契約期間 | 住宅の種別 | 非課税枠 |
---|---|---|
2022年1月1日~2023年12月31日 | 一般住宅 | 500万円 |
同上 | 一定基準を満たす住宅 | 1,000万円 |
2020年4月1日~2021年12月31日 | 一般住宅 | 1,000万円(消費税10%対象物件) 500万円(非課税or消費税8%対象物件) |
同上 | 一定基準を満たす住宅 | 1,000万円(消費税10%対象物件) 500万円(非課税or消費税8%対象物件) |
2019年4月1日~2020年3月31日 | 一般住宅 | 1,000万円(消費税10%対象物件) 500万円(非課税or消費税8%対象物件) |
同上 | 一定基準を満たす住宅 | 1,000万円(消費税10%対象物件) 500万円(非課税or消費税8%対象物件) |
※【一定基準を満たす住宅】
住宅性能表示制度における、「耐震等級2以上または免震建築物」、「断熱等性能等級4以上または一次エネルギー消費量等級4以上」、「高齢者等配慮対策等級3以上」のいずれかを満たす住宅のこと。
おしどり贈与
正式には「贈与税の配偶者控除の特例」という制度で、婚姻関係が通算20年以上の夫婦間で、要件を満たす居住用不動産もしくは居住用不動産購入資金を贈与した場合、基礎控除額110万円に加えて2,000万円まで非課税とする特例です。
特例の適用条件は以下の通りです。
①婚姻関係が通算で20年以上の夫婦である。
一度離婚をして再婚をした場合でも、婚姻関係にあった期間が通算で20年以上であれば特例の対象になります。

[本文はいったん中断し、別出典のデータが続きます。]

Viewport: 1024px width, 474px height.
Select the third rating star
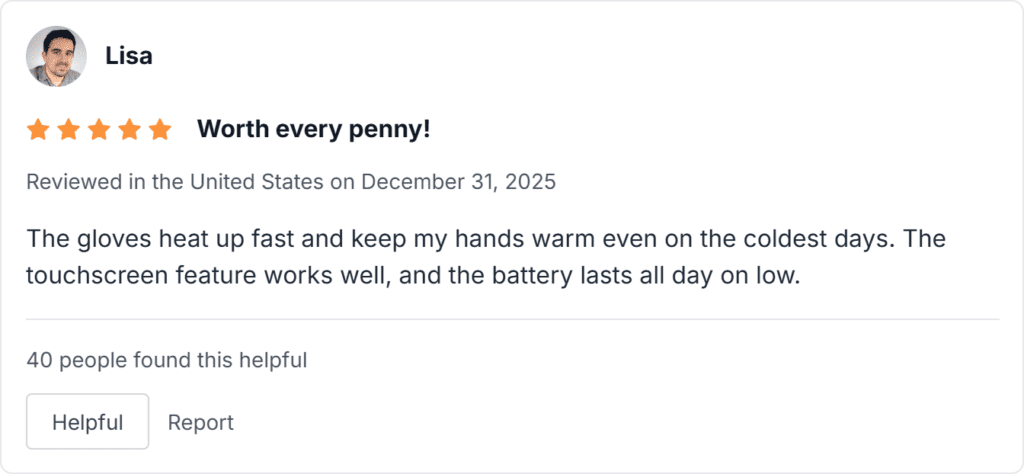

②贈与財産が生活の拠点になる居住用財産(持分の贈与も可)か、その取得費用である。
注意:配偶者に住宅ローンの残債がある場合、その返済のための贈与であれば、おしどり贈与の対象外です。
③日本国内の住宅の贈与である。
④贈与を受けた者が贈与翌年の3月15日までに住み始めること。
注意:住宅を建てる場合には間に合わない可能性があります。
⑤過去に同じ配偶者からおしどり贈与を使った贈与をされていないこと。
おしどり贈与を使うと相続税を圧縮したりできる可能性があるため上手に利用したいところですが、もし贈与相手が先に亡くなってしまうと逆に相続税が増えてしまうこともあるため、熟慮して利用するようにしましょう。
贈与税が発生するケース
実際は金銭や財産のやり取りが発生しなくても、贈与と見なされれば贈与税が課されます。
例えば、
・借金を肩代わりした
・無利子で金銭を貸し付けた
・不動産を相場よりも著しく安く(高く)売却した
・親(子)が住む賃貸を子(親)が購入し賃料を受け取らずに親(子)が住み続ける
・実質の負担額以上の共有持ち分を登記した
・親が子供名義の口座に年間110万円以上預金した
上記のような場合は、実質的に財産を贈与したとされたとみなされる可能性が高いです。
不動産の領域で特に気を付けたいのが、親族間売買の売買代金と、登記する持ち分です。
親族間売買で適切な査定を受けずに売買代金を設定すると、相場からのズレがそのまま贈与にあたる可能性があります。
また共有名義で不動産を購入する場合、出資割合を正しく計算して持ち分を登記しないと、不当に持ち分を持ちすぎている名義人に対して贈与税が課される可能性があります。
売買代金4,500万円、取得諸費用500万円、総額5,000万円の不動産を夫婦の共有名義で購入。
夫が4,000万円(総額の4/5)を支払い、妻が1,000万円(総額の1/5)支払った。
本来なら出資割合をもとに登記持分を夫4/5:妻1/5にすべきところ、夫3/5:妻2/5と登記した。
この場合、妻は5,000万円×1/5=1,000万円贈与されたとみなされます。
なお、贈与の申告をしなかったり課税を逃れるために贈与を隠したり場合、重加算税を課される可能性もあるため、基礎控除額を超える贈与を受けた場合は、必ず税務署へ申告をするようにしましょう。